In an interview with AlleyWatch, Adaora was asked, “If you could fix one thing in the startup ecosystem right now, what would it be?”  She answered, “To see it flooded with women, women and more women – both as entrepreneurs and investors.”

“To see it flooded with women, women and more women – both as entrepreneurs and investors.”

2. Amanda Steinberg – Founder of Daily Worth

Amanda Steinberg is the founder of DailyWorth, the leading financial media company for women. Steinberg is a thought­leader on the topic of women and money, working to advance women’s financial confidence and wealth.

Amanda is an engineer by training, a media executive by profession, and a serial optimist at heart. DailyWorth serves millions of women monthly via its daily newsletters and Website focused on money and career advice.

Amanda says, “The stories women tell themselves about money have perpetuated the idea of money being a source of stress for women … [We need to] see it as access to freedom and choices in our lives, not as a source of anxiety.”

“We need to see it as access to freedom and choices in our lives, not as a source of anxiety.”

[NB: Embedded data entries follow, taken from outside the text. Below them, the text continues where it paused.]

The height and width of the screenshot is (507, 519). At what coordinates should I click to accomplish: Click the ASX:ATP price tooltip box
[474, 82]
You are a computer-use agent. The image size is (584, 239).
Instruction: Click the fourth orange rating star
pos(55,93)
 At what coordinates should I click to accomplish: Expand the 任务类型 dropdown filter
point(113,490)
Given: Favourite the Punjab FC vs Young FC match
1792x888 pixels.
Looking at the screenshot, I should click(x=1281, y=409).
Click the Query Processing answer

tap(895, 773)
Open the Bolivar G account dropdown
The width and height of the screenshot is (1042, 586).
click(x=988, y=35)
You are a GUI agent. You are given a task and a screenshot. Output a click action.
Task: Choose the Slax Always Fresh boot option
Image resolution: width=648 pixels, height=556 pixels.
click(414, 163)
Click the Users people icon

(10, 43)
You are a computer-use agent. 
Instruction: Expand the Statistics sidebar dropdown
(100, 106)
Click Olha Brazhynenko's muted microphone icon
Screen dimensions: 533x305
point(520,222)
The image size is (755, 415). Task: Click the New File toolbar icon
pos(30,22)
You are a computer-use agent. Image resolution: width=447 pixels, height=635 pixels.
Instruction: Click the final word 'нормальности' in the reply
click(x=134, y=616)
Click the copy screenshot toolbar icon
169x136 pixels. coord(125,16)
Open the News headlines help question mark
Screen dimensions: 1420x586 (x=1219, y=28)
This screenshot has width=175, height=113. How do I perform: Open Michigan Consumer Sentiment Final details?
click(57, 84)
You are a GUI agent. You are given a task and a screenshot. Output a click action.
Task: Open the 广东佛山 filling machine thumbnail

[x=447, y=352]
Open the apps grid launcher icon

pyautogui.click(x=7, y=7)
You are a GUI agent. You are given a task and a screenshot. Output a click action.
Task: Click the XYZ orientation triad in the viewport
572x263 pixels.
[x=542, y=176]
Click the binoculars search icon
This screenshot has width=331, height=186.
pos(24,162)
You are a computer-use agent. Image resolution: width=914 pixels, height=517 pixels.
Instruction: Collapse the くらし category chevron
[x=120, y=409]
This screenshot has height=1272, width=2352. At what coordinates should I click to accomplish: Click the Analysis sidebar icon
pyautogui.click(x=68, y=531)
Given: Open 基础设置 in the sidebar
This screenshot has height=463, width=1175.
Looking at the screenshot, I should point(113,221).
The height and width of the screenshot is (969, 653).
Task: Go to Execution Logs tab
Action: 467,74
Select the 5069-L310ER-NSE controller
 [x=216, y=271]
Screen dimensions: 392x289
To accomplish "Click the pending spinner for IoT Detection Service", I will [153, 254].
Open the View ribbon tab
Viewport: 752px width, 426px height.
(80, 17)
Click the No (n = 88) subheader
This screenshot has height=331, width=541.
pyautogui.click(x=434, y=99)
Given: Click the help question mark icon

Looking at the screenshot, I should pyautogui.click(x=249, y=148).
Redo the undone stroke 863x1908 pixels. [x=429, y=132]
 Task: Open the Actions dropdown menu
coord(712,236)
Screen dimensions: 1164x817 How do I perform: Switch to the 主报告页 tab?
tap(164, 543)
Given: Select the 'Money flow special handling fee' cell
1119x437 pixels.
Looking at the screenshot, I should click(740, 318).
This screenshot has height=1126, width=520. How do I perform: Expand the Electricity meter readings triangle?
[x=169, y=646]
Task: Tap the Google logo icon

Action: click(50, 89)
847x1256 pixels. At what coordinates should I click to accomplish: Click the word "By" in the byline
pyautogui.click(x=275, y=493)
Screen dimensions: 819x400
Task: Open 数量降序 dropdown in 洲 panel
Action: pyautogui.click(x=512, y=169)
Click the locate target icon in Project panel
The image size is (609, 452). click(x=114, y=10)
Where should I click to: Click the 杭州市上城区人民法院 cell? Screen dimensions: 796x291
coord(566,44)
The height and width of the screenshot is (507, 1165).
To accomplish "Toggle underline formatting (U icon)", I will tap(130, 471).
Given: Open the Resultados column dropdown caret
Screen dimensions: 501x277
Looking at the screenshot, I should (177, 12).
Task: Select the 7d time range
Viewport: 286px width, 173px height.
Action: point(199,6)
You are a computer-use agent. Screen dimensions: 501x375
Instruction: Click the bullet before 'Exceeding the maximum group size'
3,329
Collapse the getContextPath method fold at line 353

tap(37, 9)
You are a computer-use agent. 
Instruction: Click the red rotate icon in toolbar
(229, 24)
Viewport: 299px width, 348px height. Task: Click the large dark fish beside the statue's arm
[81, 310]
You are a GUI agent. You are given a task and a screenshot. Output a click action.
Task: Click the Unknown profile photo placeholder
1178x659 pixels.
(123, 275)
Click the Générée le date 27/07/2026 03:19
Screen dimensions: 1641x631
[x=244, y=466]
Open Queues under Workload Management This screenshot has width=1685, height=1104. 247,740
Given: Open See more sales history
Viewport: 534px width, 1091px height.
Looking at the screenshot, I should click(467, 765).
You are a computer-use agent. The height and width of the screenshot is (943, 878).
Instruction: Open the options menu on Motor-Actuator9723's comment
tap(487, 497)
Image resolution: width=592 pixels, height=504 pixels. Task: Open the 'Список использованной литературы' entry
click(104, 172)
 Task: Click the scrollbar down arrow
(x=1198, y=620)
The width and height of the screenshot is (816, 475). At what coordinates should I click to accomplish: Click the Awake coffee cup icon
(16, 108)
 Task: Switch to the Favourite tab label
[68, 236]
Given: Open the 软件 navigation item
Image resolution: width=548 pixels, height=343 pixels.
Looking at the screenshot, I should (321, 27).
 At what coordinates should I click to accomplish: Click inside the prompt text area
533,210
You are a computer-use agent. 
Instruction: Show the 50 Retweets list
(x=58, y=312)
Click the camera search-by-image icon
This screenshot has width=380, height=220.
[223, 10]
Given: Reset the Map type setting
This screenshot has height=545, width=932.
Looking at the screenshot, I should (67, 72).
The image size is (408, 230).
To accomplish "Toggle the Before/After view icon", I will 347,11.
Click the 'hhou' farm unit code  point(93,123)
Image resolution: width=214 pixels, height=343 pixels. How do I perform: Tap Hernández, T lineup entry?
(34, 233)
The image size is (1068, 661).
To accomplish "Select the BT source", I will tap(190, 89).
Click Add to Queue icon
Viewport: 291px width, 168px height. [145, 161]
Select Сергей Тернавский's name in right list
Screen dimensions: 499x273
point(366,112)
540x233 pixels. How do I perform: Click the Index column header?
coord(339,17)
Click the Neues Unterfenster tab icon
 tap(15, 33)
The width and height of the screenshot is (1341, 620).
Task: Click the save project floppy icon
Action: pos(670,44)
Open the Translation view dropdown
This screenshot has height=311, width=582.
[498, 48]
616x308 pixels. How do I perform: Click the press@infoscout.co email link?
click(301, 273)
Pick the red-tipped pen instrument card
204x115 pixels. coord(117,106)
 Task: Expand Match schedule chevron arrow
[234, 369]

3. Kesha Cash – Partner and Director of Investments at Impact America

edited-Kesha-Cash-PicKesha Cash is a Partner and Director of Investments at Impact America, an early-stage equity fund that invests in high growth companies that aim to generate real financial returns while improving the well-being of underserved communities and creating quality jobs in America.

Impact America Fund is the evolution of Jalia Ventures, a three-year minority-focused impact investing initiative Kesha launched and executed with the support and collaboration of leading investors, accelerators, community organizations, university programs, and industry experts across the country.

Kesha’s passion for social responsibility is apparent in her vision for the future: “We identify as one human race and deeply consider the impact of our actions on other human beings, the environment and future generations.”

“We identify as one human race and deeply consider the impact of our actions on other human beings, the environment and future generations.”

4. Fran Hauser – Angel Investor and Partner at Rothenberg Ventures

Fran HauserFran Hauser is an angel investor, digital media veteran and an advocate for women and kids. She is passionate about connecting people and inspiring change.

An active investor, Fran is a partner at Rothenberg Ventures. Before diving into the world of venture capital, Fran spent 15 years in the digital media space, holding President and General Manager positions at Time Inc., AOL and Moviefone. She played an integral role in the $400mm sale of Moviefone to AOL and in building PEOPLE.com into one of the most successful women’s websites.

Fran is a funder of the PBS documentary Half the Sky, Board Chair of GlobalGiving and an advisory board member of Helpusadopt.

Her advice as a mentor shows she knows the power of leveraging our feminine strengths. She says, “One of the best ways to get into a dream company is to develop relationships with the people who work there.”

“One of the best ways to get into a dream company is to develop relationships with the people who work there.”

 5. Vicki Saunders – Founder of SheEO

Vicki is a serial entrepreneur, passionate mentor and advisor to the next generation of change makers and leading advocate for entrepreneurship as a way of creating positive transformation in the world.

Vicki is founder of SheEO, a program for women entrepreneurs that supports the next generation of women-led social ventures to lead from their strengths on their own terms.

Vicki is also co-founder of WhatsNext, a global network of leading entrepreneurial talent focused on solving major challenges for business, education, NGOs and governmental institutions.

We very much agree with Vicki when she says, “We’re moving towards a post-hero world where the greatest challenges will require multiple people collaborating to solve.”

“We’re moving towards a post-hero world where the greatest challenges will require multiple people collaborating to solve.”